Même si la fracture se résorbe, les zones les plus urbaines comprennent au minima 10% de taux d’équipements de plus que les zones les plus rurales.

Avec le développement de plus en plus fort des services dématérialisés, notamment ceux du service public pour renforcer l’accès aux droits, les inégalités continuent de se creuser pour certains territoires encore trop peu développés.

Une inégalité culturelle et générationnelle

Les méthodes d’organisation et de collaboration ont été profondément bouleversées par l’ère du numérique. Les codes du libre accès et du partage de l’information ont aujourd’hui renversé les hiérarchies traditionnelles et les règles d’usage, entre une génération qui n’a pas grandi avec ces technologies et une nouvelle génération qu’on dit ultra-connectée.

Quand la « génération Y » maîtrise parfaitement les premiers réseaux sociaux, le fossé se creuse également avec la génération Z qui s’est également crée ses propres codes et usages.
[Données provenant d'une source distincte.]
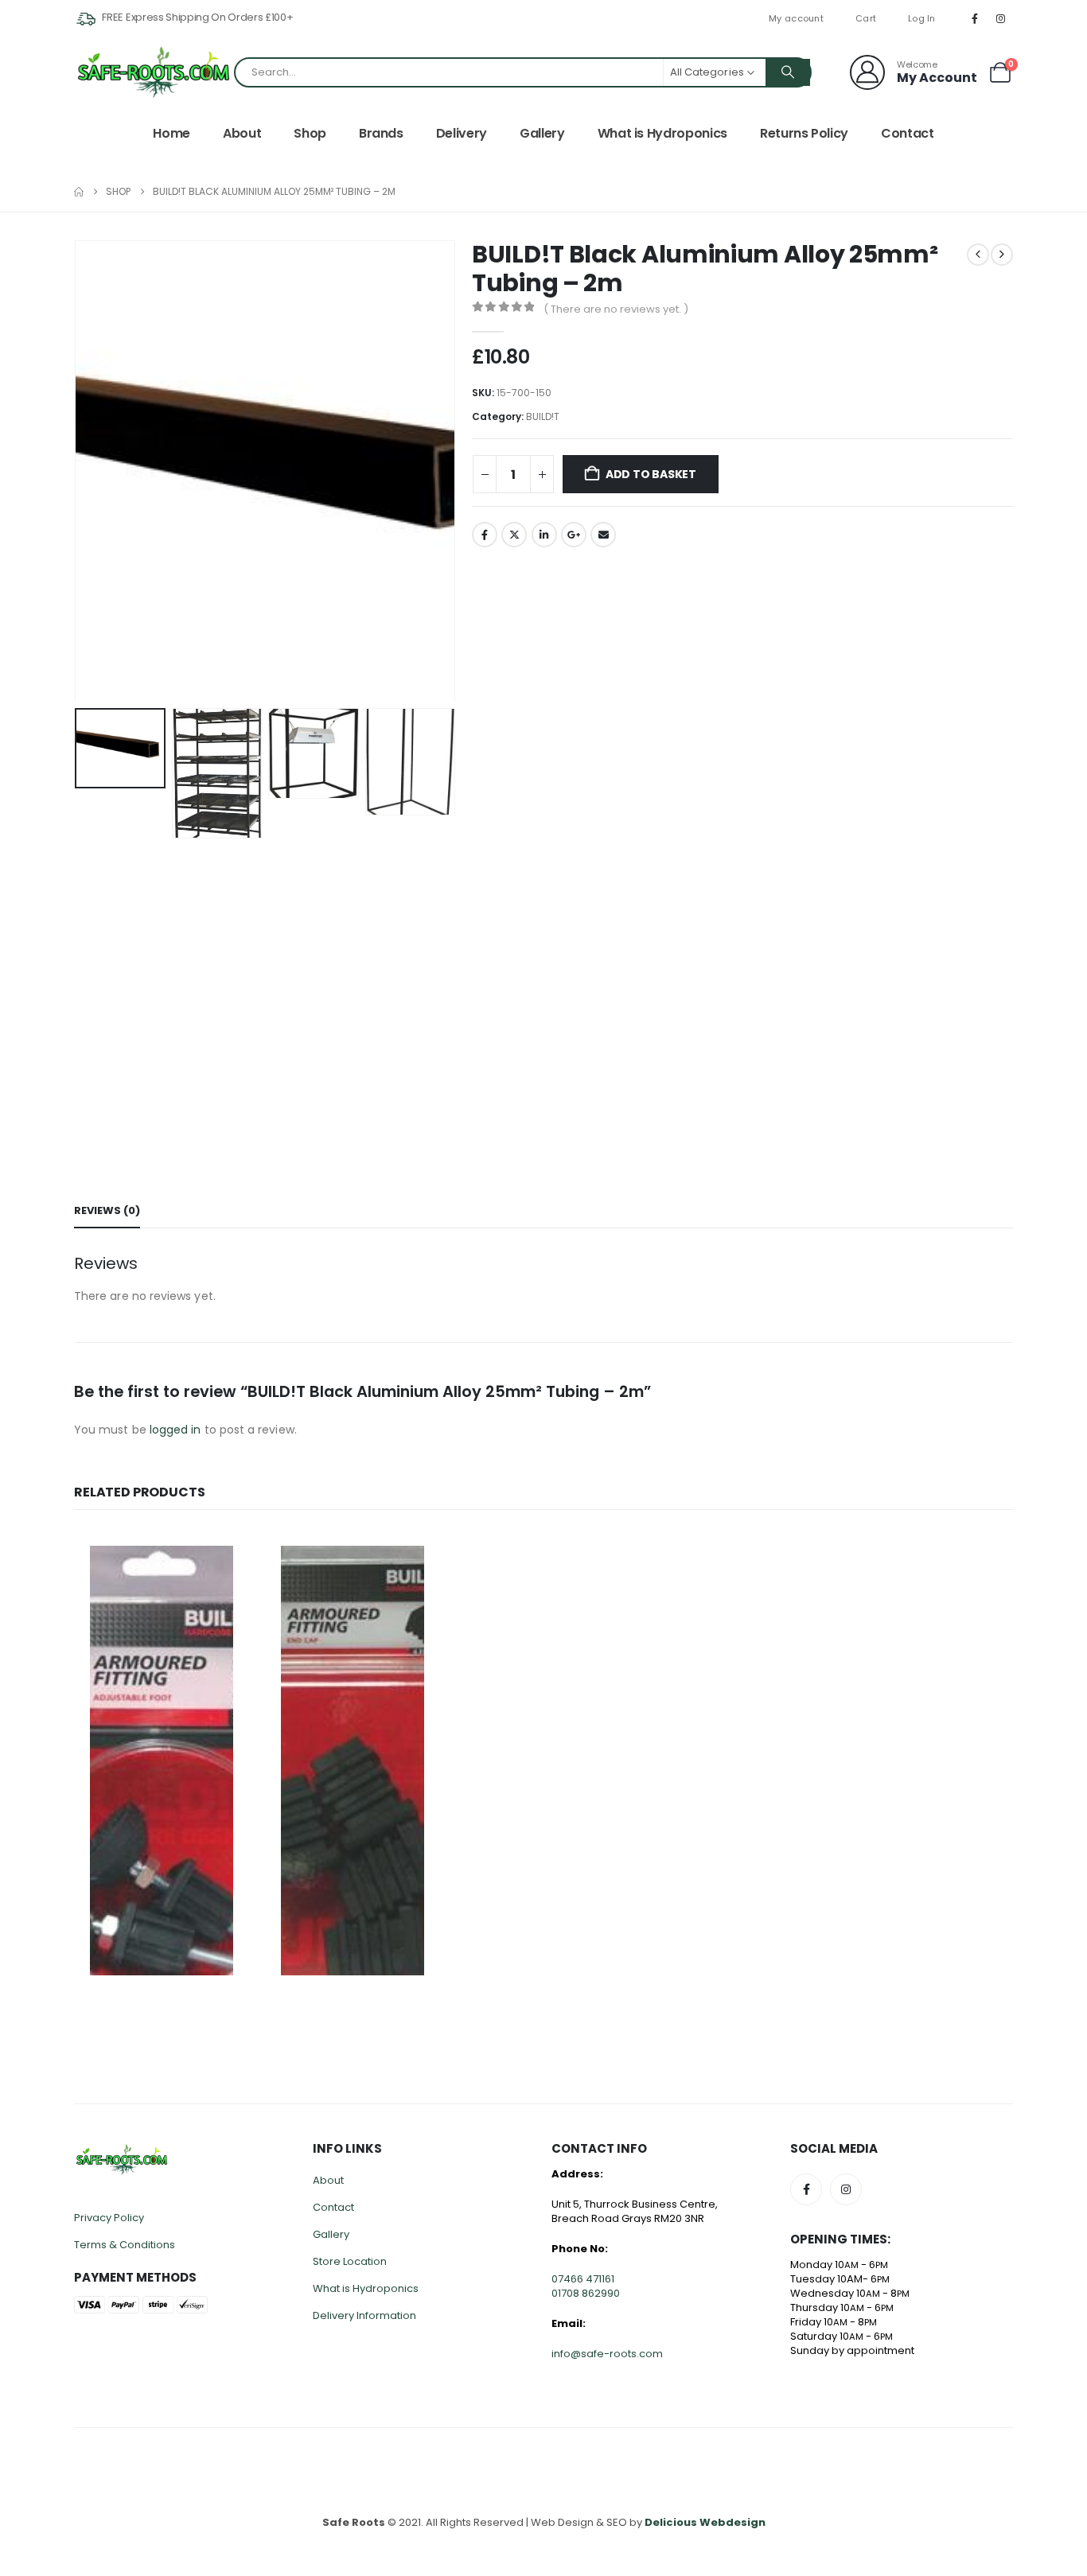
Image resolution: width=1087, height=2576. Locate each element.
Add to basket (651, 474)
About (242, 133)
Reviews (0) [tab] (107, 1210)
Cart (865, 18)
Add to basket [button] (222, 1556)
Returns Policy (804, 133)
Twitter (514, 534)
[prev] (978, 254)
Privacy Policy (109, 2217)
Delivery (461, 133)
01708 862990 (585, 2293)
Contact (907, 133)
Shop (310, 133)
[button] (78, 471)
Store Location (350, 2261)
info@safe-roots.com (607, 2353)
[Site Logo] (153, 72)
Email (603, 534)
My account (796, 18)
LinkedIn (544, 534)
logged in (175, 1430)
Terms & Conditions (124, 2244)
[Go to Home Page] (79, 191)
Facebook (484, 534)
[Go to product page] (161, 1760)
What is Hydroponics (662, 133)
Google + (573, 534)
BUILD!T (542, 416)
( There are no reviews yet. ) (616, 309)
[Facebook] (975, 18)
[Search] (788, 72)
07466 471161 (582, 2278)
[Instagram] (1001, 18)
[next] (1002, 254)
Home (171, 133)
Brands (381, 133)
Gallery (542, 133)
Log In (922, 18)
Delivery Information (364, 2315)
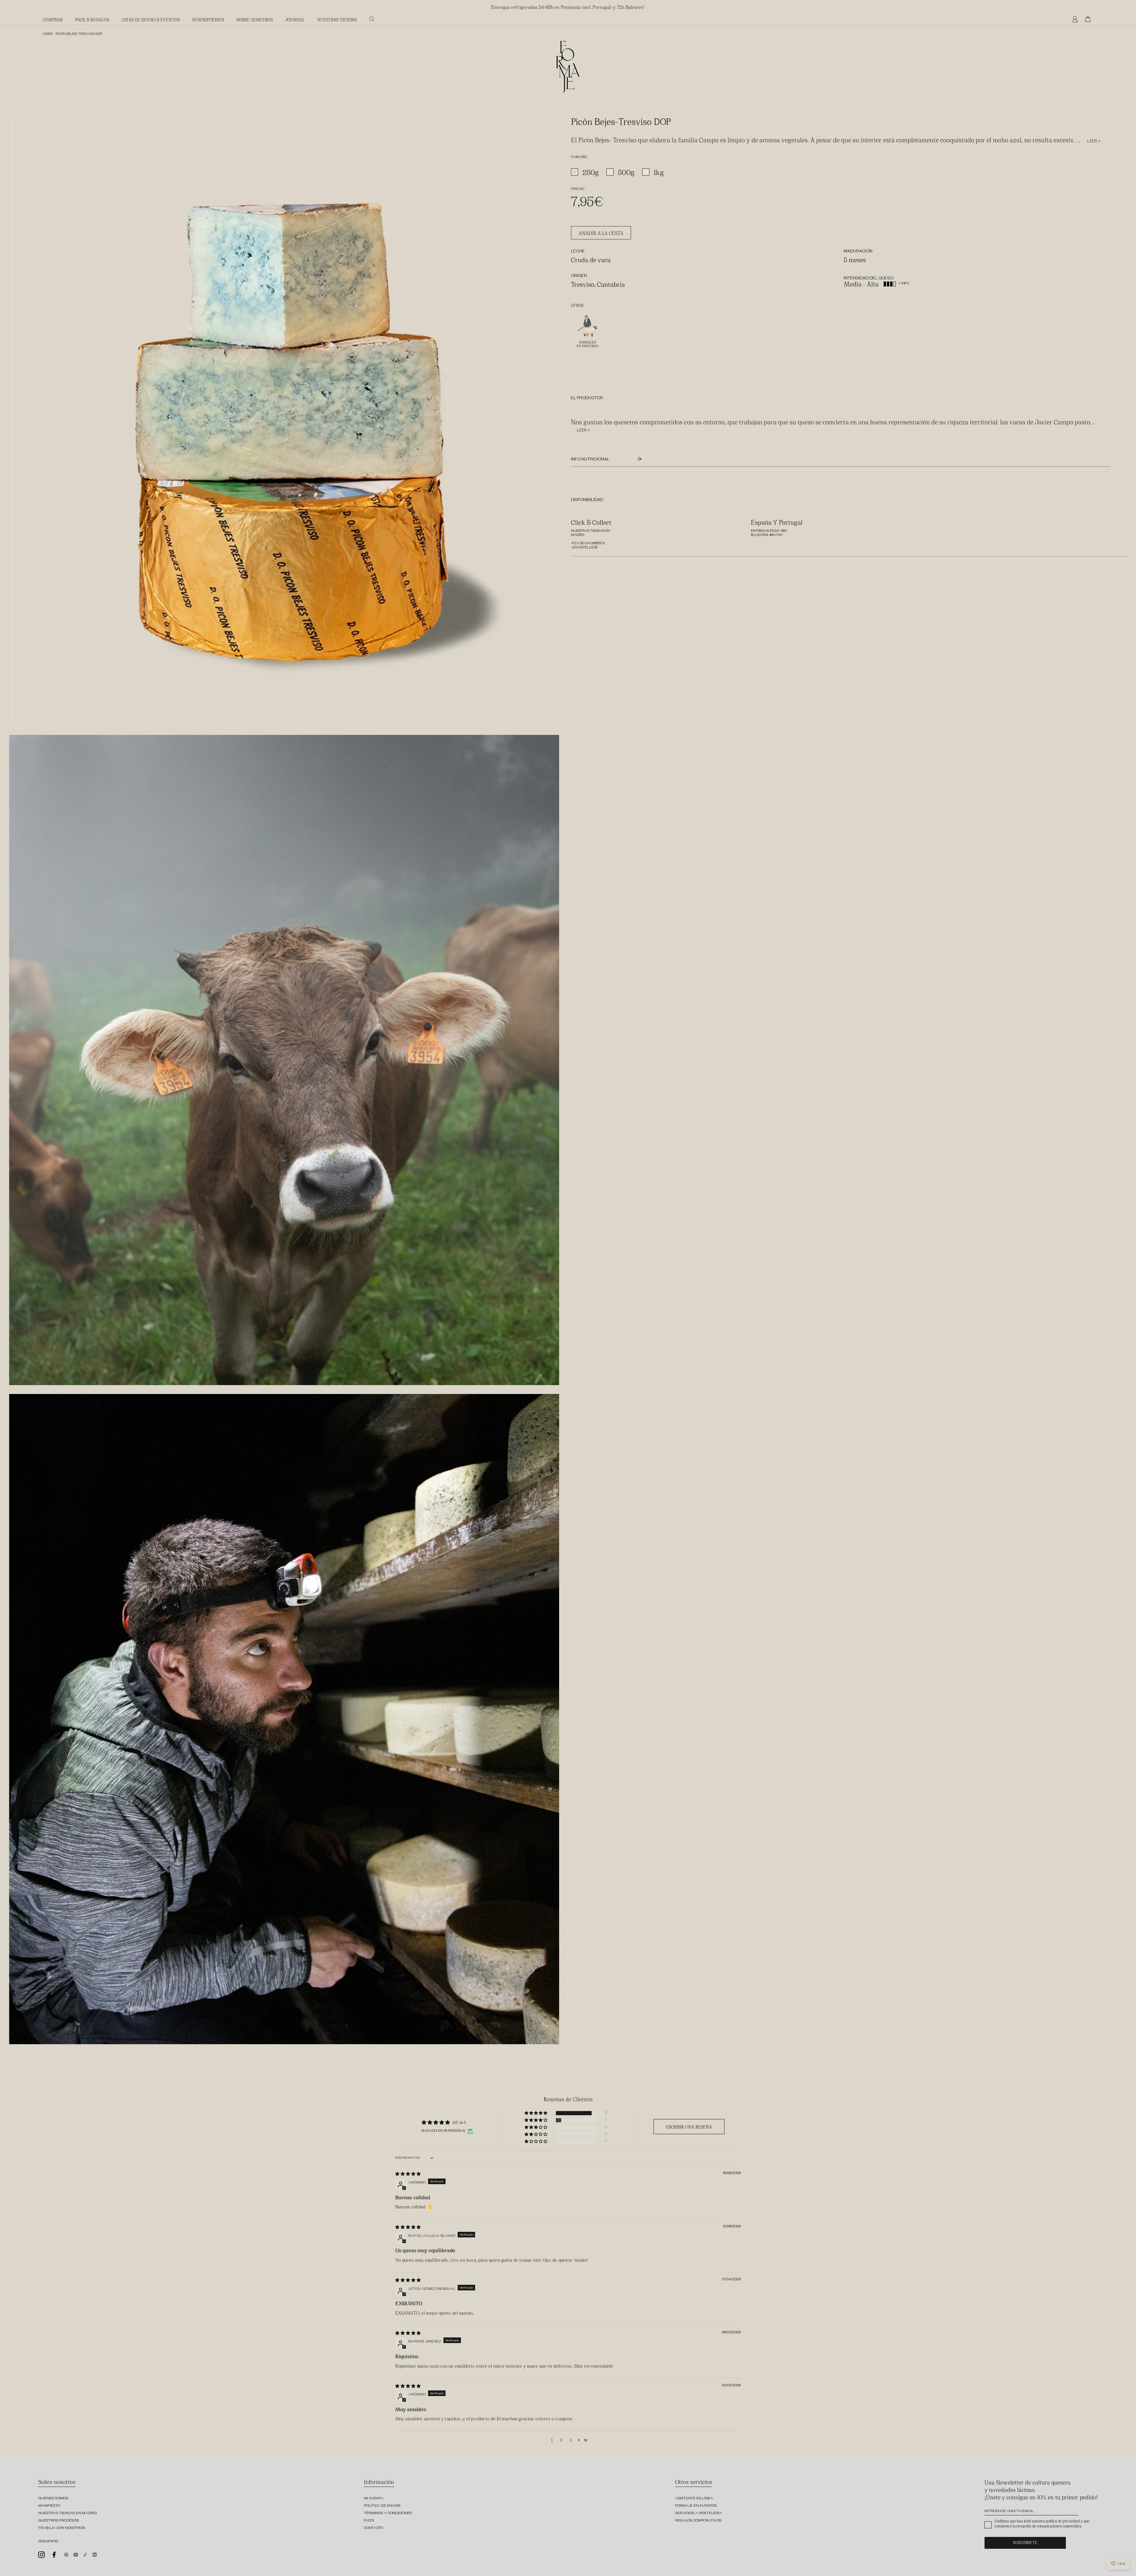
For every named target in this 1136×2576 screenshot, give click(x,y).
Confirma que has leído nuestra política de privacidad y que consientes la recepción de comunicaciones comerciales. (1042, 2523)
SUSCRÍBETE (1025, 2543)
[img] (408, 2173)
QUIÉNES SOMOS (53, 2499)
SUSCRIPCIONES (208, 19)
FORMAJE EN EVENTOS (696, 2506)
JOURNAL (295, 19)
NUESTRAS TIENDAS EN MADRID (67, 2513)
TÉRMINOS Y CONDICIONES (388, 2513)
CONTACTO (373, 2528)
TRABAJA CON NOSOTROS (61, 2528)
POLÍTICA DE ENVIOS (382, 2506)
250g (590, 172)
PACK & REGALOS (92, 19)
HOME (48, 34)
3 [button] (571, 2440)
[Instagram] (41, 2554)
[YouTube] (76, 2554)
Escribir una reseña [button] (689, 2126)
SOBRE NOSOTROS (254, 19)
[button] (536, 2113)
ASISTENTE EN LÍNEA (694, 2499)
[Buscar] (372, 18)
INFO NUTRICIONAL (590, 460)
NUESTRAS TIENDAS (337, 19)
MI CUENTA (374, 2499)
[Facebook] (54, 2554)
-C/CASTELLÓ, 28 (584, 548)
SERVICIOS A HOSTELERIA (698, 2513)
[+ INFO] (898, 279)
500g (626, 172)
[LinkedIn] (95, 2554)
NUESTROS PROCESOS (58, 2521)
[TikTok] (85, 2554)
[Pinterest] (66, 2554)
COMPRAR (53, 19)
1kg (659, 172)
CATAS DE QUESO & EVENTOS (151, 19)
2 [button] (561, 2440)
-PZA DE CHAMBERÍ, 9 (588, 544)
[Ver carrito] (1089, 19)
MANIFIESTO (49, 2506)
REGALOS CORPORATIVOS (698, 2521)
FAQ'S (369, 2521)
Les générations plus anciennes se retrouvent perdues.

Malgré la volonté politique des états et des territoires de diminuer ces fractures par des politiques de formations professionnelles ambitieuses, le frein culturel persiste, car les codes restent différents.

Le rapport le montre : 98% des 18-24 ans possèdent un smartphone, face à 35% des personnes de plus de 70 ans.

Dans une optique de raccrocher chaque citoyen a ses droits, les politiques publiques développent en parallèle une batterie de services que toutes les générations ne sont pas en capacité d’exploiter.

Une inégalité socio-économique

Disposer d'un ordinateur personnel, d'une connexion internet privée, des moyens financiers pour réparer son ordinateur en panne... autant de situation face auxquelles nous ne sommes pas tou.te.s égaux.

Certain.e.s n'ont pas les moyens financiers pour disposer du numérique librement et cela constitue l'une des situations vécues possibles, expliquant en partie la fracture numérique.

Il est important de dissocier inégalités d'accès et inégalités d'usage lorsqu'on parle de numérique, et à fortiori de fracture numérique.

Pouvoir disposer d'ordinateurs connectés ne garantit en rien que l'utilisateur.trice se sente inclu.e dans ces pratiques et puisse avoir un usage autonome de celui-ci.

Autrement dit, l'accès aux biens ne permet pas à lui seul de réduire les inégalités numériques.

Une inégalité éducative

L’une des Inégalités les plus fortes au sein de la fracture numérique réside sûrement dans la fracture éducative.

Les politiques éducatives en matière de numérique sont réduites à l’enseignement d’outils bureautiques et ce, alors que les outils numériques ouvrent davantage de perspectives de collaboration et de communication, y compris dans le milieu éducatif.

Enfin, l’appartenance à une catégorie socio-professionnelle est un encore un critère marquant – mais non exclusif – au plein usage des outils numériques. Même si la tendance est à la baisse, la barrière éducative entraine encore des inégalités d’accès aux outils.

Face au renforcement de la fracture, quelles pistes existe-t-il ?

Il est aisé de comprendre que l’enjeu autour de l’accès au numérique pour toutes et tous est essentiel.

Il est primordial de continuer de transformer les politiques éducatives de manière globale, en investissant dans l’accompagnement de toutes les générations dans l’usage du numérique, mais également dans le renforcement des infrastructures. Ce n’est qu’en développant une stratégie nationale et européenne pour l’accès aux services numériques pour tous qu’il sera possible de résorber cette fracture.